PET studies on P-glycoprotein function in the blood-brain barrier: How it affects uptake and binding of drugs within the CNS

Permeability of the blood-brain barrier (BBB) is one of the factors determining the bioavailability of therapeutic drugs. The BBB only allows entry of lipophilic compounds with low molecular weights by passive diffusion. However, many lipophilic drugs show negligible brain uptake. They are substrates for transporters such as P-glycoprotein (P-gp), multidrug-resistance associated protein (MRP) and organic anion transporting polypeptides (OATPs). The action of these carrier systems results in rapid efflux of xenobiotics from the central nervous system (CNS). Classification of candidate drugs as substrates or inhibitors of such carrier proteins is of crucial importance in drug development. Positron emission tomography (PET) can play an important role in the screening process by providing in vivo information, after the putative drug has passed in vitro tests. Although radiolabeled probes for MRP and OATP function are not yet available, many radiotracers have been prepared to study P-glycoprotein function in vivo with PET. These include alkaloids (¹¹C-colchicine), antineoplastic agents (¹¹C-daunorubicin, ¹⁸F-paclitaxel), modulators of L-type calcium channels (¹¹C-(±)verapamil, ¹¹C-R(+)-verapamil), β-adrenoceptor antagonists (¹¹C-(S)-carazolol, ¹⁸F-(S -1′-fluorocarazolol, ¹¹C-carvedilol), serotonin 5-HT_1A receptor antagonists (¹⁸F-MPPF), opioid receptor antagonists (¹¹C-loperamide, ¹¹C-carfentanyl), and various ⁶⁴Cu-labeled copper complexes. Studies in experimental animals have indicated that it is possible to assess P-glycoprotein function in the BBB and its effect on the uptake and binding of drugs within the intact CNS, using suitable P-gp modulators labeled with positron emitters.
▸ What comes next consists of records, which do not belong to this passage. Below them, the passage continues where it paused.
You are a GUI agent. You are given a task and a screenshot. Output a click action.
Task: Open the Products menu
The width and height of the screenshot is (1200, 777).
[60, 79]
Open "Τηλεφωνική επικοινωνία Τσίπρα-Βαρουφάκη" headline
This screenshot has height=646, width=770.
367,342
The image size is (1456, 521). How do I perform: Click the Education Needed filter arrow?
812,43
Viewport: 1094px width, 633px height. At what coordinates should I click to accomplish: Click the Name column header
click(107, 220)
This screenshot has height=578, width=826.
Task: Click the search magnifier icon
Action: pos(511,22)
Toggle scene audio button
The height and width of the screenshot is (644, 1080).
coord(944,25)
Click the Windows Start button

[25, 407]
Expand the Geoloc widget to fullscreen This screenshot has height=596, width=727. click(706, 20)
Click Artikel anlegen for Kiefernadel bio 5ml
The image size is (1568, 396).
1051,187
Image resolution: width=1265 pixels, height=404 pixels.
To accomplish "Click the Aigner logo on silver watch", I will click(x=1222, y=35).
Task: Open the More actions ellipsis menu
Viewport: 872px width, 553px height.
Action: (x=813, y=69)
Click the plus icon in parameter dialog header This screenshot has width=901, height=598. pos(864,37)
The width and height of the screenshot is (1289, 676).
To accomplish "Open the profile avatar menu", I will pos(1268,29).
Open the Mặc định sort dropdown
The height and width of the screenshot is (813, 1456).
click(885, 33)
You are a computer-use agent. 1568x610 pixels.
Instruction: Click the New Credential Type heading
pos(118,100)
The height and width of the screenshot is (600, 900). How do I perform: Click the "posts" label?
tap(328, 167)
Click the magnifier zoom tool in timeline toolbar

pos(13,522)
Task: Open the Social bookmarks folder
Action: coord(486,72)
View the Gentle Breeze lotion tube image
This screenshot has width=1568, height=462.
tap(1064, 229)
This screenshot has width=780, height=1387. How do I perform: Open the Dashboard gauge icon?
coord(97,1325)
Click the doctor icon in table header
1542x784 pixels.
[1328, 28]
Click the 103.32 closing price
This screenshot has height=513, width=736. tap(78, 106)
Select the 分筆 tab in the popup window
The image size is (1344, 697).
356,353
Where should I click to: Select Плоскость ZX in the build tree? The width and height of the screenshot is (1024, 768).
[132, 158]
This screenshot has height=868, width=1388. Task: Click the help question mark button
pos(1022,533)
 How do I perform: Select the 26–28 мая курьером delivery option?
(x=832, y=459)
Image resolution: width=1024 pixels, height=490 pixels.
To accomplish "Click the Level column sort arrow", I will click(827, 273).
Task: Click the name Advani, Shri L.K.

Provided that radiopharmaceuticals (and P-gp modulators) can be developed for human use, several exciting fields of study may be explored, viz. (i) direct evaluation of the effect of modulators on the cerebral uptake of therapeutic drugs; (ii) assessment of mechanisms underlying drug resistance in epilepsy; (iii) examination of the role of the BBB in the pathophysiology of neurodegenerative and affective disorders; and (iv) exploration of the relationship between polymorphisms of transporter genes and the pharmacokinetics of test compounds within the CNS.